Thu, Apr 27, 2006 - Page 8 News List

Theorizing a Pyongyang prognosis

By James Holmes

Rumors of the North Korean bomb's demise have been greatly exaggerated. Hope flared briefly last fall when the protagonists in the "six-party talks" announced that they had agreed in principle on a nuclear-free Korean Peninsula. But last week's unofficial meeting in Japan among representatives from North and South Korea, China, the US, Japan and Russia ended without a breakthrough.

More such disappointments are in store -- and the armistice negotiations ending the Korean War help explain why.

Some common features: high stakes, the same parties, irreconcilable interests, and a strong "zero sum" dynamic, meaning that any gain for one side is -- or appears to be -- a loss for the other. In zero-sum situations, success goes to the side that manages to parley national power into a decisive advantage at the bargaining table.

This is trickier than it sounds.

Even a nation with vast physical power won't prevail in negotiations if it can't apply its power. Case in point: Americans recoil from hard bargaining, while North Koreans revel in it. The administration of US president Harry Truman repeatedly relaxed the military pressure on North Korean and Chinese forces -- an army of "Chinese People's Volunteers" had intervened to rescue the North -- hoping to foster goodwill during armistice talks.

General Matthew Ridgway, the UN commander, privately fumed at Washington's proclivity to stop "that proud army in its tracks at the first sign that the Reds might be ready to sue for peace."

The military historian Bernard Brodie agreed the administration should have applied "maximum pressure on the disintegrating Chinese armies as a means of getting them to conclude an armistice."

Warfare is an instrument of negotiation.
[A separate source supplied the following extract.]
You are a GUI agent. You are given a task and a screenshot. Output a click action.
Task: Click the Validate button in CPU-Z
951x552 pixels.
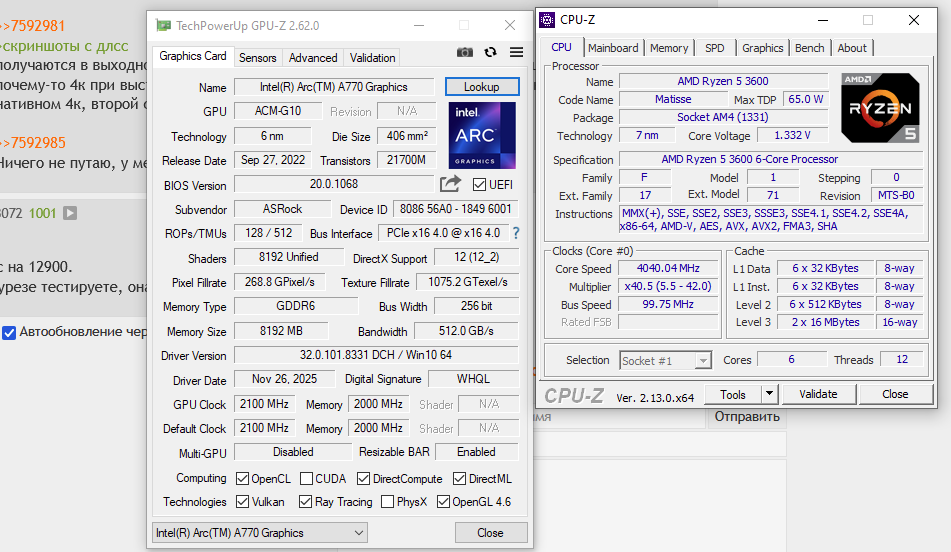(x=818, y=394)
In The Strategy of Conflict, drawing in part on the lessons of Korea, Thomas Schelling declared that "most conflict situations are essentially bargaining situations." Specialists now take Schelling's theorizing a step further, defining "bargaining power" as the ability to modify the parties' alternatives to a settlement.

The side that enjoys an acceptable "best alternative to negotiated agreement" (BATNA) can retire without undue pain; the side not so blessed has little choice but to strike the best deal it can. In hard bargaining, bolstering one's own BATNA is essential, as anyone who has bickered over a house price will attest.

An unusual confluence of events broke the Korean War stalemate. General Dwight Eisenhower won the 1952 Republican nomination, and then the White House. He traveled to South Korea to survey conditions and mused publicly about using the atomic bomb to break the impasse. As the victor of Europe, his words carried enormous credibility in Soviet-bloc capitals. Coincidentally, Soviet Premier Josef Stalin died in early 1953, throwing the communist bloc into upheaval.

In short, Eisenhower presented China and North Korea with an unpalatable choice: hold out for additional minor concessions and risk provoking US nuclear strikes, or relent. Absent a good BATNA, the communist coalition gave in, and the fighting halted in mid-1953.

If anything, prospects for a near-term deal in the six-party talks are worse than they were in 1952-1953. First, like the Truman administration before it, the administration of US President George W. Bush has telegraphed its reluctance to use force to modify alternatives. This won't have escaped Pyongyang. No latter-day Eisenhower is on the horizon to shift the negotiating dynamics.